EXERCISE OBJECTIVE: Without a single alteration, write the listing out again.

===== EXTRACTED MATERIAL =====

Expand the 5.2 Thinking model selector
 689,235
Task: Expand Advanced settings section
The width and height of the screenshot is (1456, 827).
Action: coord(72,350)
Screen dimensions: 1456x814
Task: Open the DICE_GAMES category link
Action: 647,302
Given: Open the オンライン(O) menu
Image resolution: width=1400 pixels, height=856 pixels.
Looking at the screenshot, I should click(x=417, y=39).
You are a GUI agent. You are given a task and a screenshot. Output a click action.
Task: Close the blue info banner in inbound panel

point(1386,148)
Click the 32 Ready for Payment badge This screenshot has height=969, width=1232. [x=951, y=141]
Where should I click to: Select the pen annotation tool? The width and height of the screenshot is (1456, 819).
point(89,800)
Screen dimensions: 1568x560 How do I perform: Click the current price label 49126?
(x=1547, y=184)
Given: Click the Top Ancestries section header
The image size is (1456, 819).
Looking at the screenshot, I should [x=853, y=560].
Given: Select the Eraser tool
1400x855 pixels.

=====

ANSWER BELOW:
Expand the 5.2 Thinking model selector
 689,235
Task: Expand Advanced settings section
The width and height of the screenshot is (1456, 827).
Action: coord(72,350)
Screen dimensions: 1456x814
Task: Open the DICE_GAMES category link
Action: 647,302
Given: Open the オンライン(O) menu
Image resolution: width=1400 pixels, height=856 pixels.
Looking at the screenshot, I should click(x=417, y=39).
You are a GUI agent. You are given a task and a screenshot. Output a click action.
Task: Close the blue info banner in inbound panel

point(1386,148)
Click the 32 Ready for Payment badge This screenshot has height=969, width=1232. [x=951, y=141]
Where should I click to: Select the pen annotation tool? The width and height of the screenshot is (1456, 819).
point(89,800)
Screen dimensions: 1568x560 How do I perform: Click the current price label 49126?
(x=1547, y=184)
Given: Click the Top Ancestries section header
The image size is (1456, 819).
Looking at the screenshot, I should [x=853, y=560].
Given: Select the Eraser tool
1400x855 pixels.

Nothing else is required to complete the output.